Show every line from the entries that follow which holds the word "Tool".

=== RECORDS PROVIDED ===
__________________________________________________

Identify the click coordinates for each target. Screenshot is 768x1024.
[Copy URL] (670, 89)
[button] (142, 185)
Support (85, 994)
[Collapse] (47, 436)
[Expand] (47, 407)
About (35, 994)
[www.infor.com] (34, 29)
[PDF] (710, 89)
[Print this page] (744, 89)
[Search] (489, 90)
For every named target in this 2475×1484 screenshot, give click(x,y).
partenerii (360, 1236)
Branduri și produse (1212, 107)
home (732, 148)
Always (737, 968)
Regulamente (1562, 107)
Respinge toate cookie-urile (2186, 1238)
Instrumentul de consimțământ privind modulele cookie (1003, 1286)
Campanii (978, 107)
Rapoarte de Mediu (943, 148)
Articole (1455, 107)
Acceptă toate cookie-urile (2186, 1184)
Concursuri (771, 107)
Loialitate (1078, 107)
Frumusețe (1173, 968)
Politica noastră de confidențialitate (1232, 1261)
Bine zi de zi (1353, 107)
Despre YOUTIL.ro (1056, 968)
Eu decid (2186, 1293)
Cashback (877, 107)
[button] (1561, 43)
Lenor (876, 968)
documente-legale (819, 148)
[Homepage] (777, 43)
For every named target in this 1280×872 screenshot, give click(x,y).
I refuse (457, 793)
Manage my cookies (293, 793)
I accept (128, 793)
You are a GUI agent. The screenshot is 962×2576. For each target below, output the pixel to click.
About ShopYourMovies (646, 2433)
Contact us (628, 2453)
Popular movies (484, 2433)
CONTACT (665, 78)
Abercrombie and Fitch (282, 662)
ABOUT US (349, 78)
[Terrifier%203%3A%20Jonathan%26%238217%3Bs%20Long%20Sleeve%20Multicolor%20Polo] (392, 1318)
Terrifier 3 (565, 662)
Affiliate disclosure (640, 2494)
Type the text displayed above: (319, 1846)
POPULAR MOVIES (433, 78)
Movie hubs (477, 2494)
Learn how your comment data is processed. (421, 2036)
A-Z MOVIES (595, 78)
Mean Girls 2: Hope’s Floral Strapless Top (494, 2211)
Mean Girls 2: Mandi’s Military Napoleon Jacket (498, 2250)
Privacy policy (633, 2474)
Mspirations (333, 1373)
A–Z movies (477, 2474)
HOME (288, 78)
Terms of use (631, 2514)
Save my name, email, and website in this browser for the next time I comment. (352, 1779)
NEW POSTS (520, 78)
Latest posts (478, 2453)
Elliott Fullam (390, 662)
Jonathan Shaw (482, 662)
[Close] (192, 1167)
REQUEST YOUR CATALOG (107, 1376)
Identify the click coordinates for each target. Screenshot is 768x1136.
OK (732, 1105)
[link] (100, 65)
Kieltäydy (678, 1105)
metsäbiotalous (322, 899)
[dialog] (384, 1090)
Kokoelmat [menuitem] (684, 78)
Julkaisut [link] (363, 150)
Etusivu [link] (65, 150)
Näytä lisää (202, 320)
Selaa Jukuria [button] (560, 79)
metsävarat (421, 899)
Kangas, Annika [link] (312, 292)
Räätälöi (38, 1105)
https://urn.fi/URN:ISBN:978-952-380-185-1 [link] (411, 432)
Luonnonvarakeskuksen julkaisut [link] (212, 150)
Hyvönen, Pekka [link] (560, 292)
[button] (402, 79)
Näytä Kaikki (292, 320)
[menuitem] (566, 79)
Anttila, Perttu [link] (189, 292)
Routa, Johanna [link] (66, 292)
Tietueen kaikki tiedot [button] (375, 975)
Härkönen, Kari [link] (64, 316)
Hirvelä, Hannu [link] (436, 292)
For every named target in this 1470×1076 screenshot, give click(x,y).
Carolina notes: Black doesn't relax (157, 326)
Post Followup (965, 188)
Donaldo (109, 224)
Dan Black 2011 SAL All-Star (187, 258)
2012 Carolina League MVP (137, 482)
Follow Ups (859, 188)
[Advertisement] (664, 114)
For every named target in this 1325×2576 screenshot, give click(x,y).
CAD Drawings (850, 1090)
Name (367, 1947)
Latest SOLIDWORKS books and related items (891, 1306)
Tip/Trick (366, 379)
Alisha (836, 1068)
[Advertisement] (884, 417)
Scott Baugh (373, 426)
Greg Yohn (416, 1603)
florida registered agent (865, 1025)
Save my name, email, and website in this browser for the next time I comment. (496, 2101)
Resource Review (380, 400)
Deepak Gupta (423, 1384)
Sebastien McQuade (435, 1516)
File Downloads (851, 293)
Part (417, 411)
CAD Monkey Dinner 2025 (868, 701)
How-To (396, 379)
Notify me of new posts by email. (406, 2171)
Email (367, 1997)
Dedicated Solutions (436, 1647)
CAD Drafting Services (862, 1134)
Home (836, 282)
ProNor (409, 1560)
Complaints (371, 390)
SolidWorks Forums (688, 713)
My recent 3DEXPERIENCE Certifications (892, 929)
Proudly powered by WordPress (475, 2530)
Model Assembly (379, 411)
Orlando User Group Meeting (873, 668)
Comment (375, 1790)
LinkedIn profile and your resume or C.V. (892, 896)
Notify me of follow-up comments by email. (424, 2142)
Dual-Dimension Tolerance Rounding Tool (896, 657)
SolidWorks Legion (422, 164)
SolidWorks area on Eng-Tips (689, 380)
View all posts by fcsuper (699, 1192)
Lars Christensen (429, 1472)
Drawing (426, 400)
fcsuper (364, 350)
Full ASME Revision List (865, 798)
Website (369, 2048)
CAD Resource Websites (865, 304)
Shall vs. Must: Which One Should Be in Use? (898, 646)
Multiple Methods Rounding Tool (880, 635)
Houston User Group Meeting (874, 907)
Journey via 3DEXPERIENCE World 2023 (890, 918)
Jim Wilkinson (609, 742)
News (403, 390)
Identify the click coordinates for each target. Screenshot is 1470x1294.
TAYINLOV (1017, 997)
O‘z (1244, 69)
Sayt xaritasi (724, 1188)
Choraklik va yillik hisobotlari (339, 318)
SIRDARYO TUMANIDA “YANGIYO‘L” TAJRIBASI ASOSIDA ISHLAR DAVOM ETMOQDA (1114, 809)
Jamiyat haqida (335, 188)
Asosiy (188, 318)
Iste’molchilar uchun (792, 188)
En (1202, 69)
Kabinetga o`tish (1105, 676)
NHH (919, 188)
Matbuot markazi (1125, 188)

__________________________________________________

=== EXERCISE RESPONSE ===
Dual-Dimension Tolerance Rounding Tool (896, 657)
Multiple Methods Rounding Tool (880, 635)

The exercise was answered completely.